A casa c’era il lutto. Centinaia di visite in omaggio al capo famiglia. Una specie di cordoglio al padre. Alla ragazza sarà proibito pranzare a tavola con il resto della famiglia. Comunque la giovane Maria si incontra il suo Nino, senza che il padre le dicesse nulla. Non poteva. Tuttavia alla presenza di ospiti, tenterà di lanciarle una bottiglia.
Un giorno in pieno centro di Corleone Nino è circondato da un gruppo di giovinastri che tentano di caricarlo in macchina. Comincia ad avere telefonate minatorie. Si trasferisce definitivamente a Palermo, dove stava durante i mesi del processo.
Dopo una settimana che ha compiuto diciotto anni anche Maria, si trasferisce a Palermo.

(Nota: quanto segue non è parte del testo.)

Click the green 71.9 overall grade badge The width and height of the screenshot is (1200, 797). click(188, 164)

“Non c’è nessuna certezza. Cosa farò, dove vivrò, con chi vivrò. Con Nino non avevamo deciso nulla. Insomma una cosa molto anomala”. Erano diventati un caso famoso, tutti li cercavano. “Non abbiamo avuto difficoltà che ci ospitassero. Per molto tempo abitammo alla Vucceria. All’inizio, anche in questa casa fummo ospitati, poi, si liberò una stanza e la prendemmo noi. Ci abitava già Giusi Gennaro, Giovanna ed altri amici , finimmo col restare. Ed è diventata la nostra casa. Scherzosamente chiamavo Nino fufo, dal 79 questa fu la casa dei fufi”.
Abbandonò gli studi e lavorò da subito. La giornata tipo di Maria ragazza bene di Corleone, figlia di medico, che era cresciuta con la cameriera prevedeva tanto lavoro. Cameriera, bambinaia, insomma quello che capitava. “I miei mi avrebbero mantenuto anche all’estero, se avessi rinunciato a quel rovina famiglie di Nino. Cosa improponibile e inaccettabile. La rottura con mio padre comunque era iniziata prima che nella mia vita arrivasse Nino. Non sopportavo divieti e proibizioni”

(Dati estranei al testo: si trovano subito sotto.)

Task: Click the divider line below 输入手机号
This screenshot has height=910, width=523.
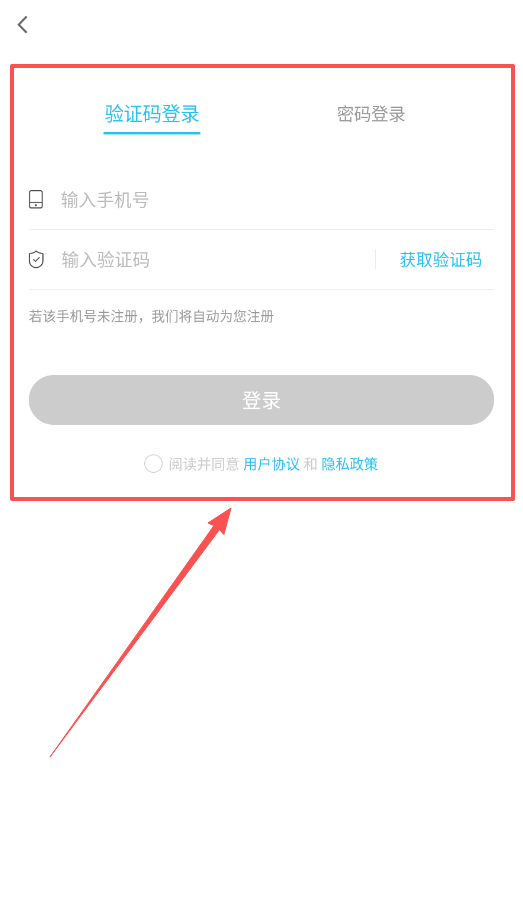Action: pos(261,229)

Hanno rapporti e contatti con gruppi, centri sociali, associazioni, ovunque c’era materiale umano con cui innestarsi. Erano sempre in giro, ma c’erano anche i momenti di casa scuola, teatro, letture, riflessioni. Senza tv. Si cucinava e si stava assieme.
Rimpianti? No. Sono state cose molto sofferte. C’è stato tanto dolore Mia madre per vedermi veniva nel posto, dove io lavoravo di nascosto a mio padre. Cinque minuti e via. Morirà per questo, e con questo dolore. Per la situazione dell’epoca, non potevo fare che le cose che ho fatto. O ti adagiavi o ti ribellavi. Ne è valsa la pena, ho avuto la possibilità di vivere con Nino, una vita intensa, particolare. Non è stata solo una storia di amore, ho vissuto con Nino a 360 gradi”.